The recommended image here is alpine-chrome with node, which contains a headless Chrome installation.

Testing with Angular Test

Modify the bitbucket-pipelines.yml as follows. Notice that the lcov path contains the project name. Furthermore, the coverage reports still need to be generated by adding the --code-coverage flag to the appropriate test in package.json.

caches:
  - node
  - docker
clone:
  depth: full   
script:
  - npm install
  - npm run test --coverage
  - pipe: sonarsource/sonarcloud-scan:1.2.0 
    variables:
      SONAR_TOKEN: ${SONAR_TOKEN}
      SONAR_SCANNER_OPTS: -Xmx256m
      EXTRA_ARGS: '-Dsonar.sources=src -Dsonar.language=js -Dsonar.tests=src -Dsonar.test.inclusions="**/testing/**,**/*.spec.ts" -Dsonar.javascript.lcov.reportPaths=coverage/<project-name>/lcov.info'
  - pipe: sonarsource/sonarcloud-quality-gate:0.1.4

Testing with Jest

This link has an excellent tutorial. The gotchas here are that the lcov path does not contain the project name, that the flag is --coverage and that you use the jest-sonar-reporter.
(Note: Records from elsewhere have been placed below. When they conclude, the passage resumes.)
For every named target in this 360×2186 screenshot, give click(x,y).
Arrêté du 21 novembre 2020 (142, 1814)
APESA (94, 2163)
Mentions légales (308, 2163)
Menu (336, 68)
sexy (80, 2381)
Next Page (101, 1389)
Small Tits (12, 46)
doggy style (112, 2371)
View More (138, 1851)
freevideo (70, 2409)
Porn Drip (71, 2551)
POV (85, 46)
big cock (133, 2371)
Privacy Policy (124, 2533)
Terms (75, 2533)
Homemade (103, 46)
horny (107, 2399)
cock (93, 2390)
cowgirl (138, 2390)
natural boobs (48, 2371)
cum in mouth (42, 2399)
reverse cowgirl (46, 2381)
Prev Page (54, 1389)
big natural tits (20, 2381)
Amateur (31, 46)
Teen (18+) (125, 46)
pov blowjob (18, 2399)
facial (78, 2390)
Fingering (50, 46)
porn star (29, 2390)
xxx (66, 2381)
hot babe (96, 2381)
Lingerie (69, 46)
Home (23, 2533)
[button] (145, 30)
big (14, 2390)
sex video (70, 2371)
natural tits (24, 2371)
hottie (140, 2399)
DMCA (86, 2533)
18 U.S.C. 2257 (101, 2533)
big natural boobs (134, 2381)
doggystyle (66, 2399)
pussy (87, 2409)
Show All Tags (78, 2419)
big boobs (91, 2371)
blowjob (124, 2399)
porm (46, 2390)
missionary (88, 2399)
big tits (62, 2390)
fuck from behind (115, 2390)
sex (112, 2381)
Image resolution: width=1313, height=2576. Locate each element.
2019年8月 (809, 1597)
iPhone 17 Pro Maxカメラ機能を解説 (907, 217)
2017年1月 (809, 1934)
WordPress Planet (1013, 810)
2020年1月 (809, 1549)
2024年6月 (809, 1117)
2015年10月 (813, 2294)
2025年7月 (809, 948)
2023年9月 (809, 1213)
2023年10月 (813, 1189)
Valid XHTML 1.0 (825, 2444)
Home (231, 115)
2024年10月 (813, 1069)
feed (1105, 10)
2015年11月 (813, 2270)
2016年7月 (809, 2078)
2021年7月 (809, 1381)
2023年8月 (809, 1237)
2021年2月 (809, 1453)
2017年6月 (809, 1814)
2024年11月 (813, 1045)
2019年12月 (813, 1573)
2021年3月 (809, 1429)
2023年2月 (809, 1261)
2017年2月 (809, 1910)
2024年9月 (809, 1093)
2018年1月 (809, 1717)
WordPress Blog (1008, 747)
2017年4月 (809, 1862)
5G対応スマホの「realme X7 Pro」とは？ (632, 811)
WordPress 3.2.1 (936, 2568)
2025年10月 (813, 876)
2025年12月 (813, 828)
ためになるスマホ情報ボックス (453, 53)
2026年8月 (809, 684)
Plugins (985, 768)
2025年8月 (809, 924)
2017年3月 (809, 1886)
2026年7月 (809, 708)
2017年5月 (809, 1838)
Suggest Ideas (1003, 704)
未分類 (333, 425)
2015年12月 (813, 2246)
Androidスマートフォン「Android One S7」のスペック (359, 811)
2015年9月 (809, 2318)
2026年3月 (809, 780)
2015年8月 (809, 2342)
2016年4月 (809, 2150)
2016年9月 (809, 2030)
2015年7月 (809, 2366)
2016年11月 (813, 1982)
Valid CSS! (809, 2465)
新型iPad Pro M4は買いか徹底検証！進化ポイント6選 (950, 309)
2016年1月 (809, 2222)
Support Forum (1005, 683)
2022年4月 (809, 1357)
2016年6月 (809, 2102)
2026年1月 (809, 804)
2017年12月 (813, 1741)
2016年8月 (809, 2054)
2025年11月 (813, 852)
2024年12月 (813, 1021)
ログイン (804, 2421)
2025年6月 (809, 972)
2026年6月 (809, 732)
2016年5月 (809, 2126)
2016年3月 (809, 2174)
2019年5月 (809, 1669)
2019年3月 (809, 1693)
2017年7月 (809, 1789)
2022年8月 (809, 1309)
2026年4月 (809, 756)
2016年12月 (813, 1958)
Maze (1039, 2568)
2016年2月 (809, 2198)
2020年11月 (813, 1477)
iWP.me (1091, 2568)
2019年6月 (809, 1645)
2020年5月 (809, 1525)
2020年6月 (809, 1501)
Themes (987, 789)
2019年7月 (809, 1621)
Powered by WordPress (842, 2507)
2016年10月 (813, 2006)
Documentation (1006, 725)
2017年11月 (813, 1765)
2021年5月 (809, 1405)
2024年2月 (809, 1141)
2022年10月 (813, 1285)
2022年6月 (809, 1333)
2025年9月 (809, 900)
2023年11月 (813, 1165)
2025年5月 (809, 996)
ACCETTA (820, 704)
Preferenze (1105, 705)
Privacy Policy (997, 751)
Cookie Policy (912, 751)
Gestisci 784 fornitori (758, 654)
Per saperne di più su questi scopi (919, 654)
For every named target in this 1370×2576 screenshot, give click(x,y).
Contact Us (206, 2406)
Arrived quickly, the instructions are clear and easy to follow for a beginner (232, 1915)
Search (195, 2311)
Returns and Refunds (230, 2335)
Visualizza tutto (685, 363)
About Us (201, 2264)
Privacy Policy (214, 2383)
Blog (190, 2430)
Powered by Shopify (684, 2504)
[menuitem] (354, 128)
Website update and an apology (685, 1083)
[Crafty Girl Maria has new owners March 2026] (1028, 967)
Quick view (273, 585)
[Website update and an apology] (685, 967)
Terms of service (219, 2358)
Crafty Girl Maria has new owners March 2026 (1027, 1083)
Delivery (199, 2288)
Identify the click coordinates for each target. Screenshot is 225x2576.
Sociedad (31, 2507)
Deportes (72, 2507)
Other than that it’s very similar to the above example.

Python

For Python it is important to change the coverage.py report to xml:

caches:
  - pip
  - docker
clone:
  depth: full  
script:
    - pip install coverage
    - coverage run -m unittest discover -s tests/ -p "test_*.py"
    - coverage report
    - coverage xml -i
    - pipe: sonarsource/sonarcloud-scan:1.2.0
      variables:
        SONAR_TOKEN: ${SONAR_TOKEN}
        SONAR_SCANNER_OPTS: -Xmx512m
        EXTRA_ARGS: '-Dsonar.sources=src -Dsonar.tests=tests -Dsonar.test.inclusions="**/test_**" -Dsonar.python.coverage.reportPaths=coverage.xml'
    - pipe: sonarsource/sonarcloud-quality-gate:0.1.4

Conclusion

The SonarCloud integration is highly recommended, despite the possible memory pitfalls. Especially the integration on the SonarCloud side was very impressive, with customized wizards that link to relevant sections in the repository that you are trying to configure. Configuring this integration will help you gain insights into and manage the technical debt of your projects.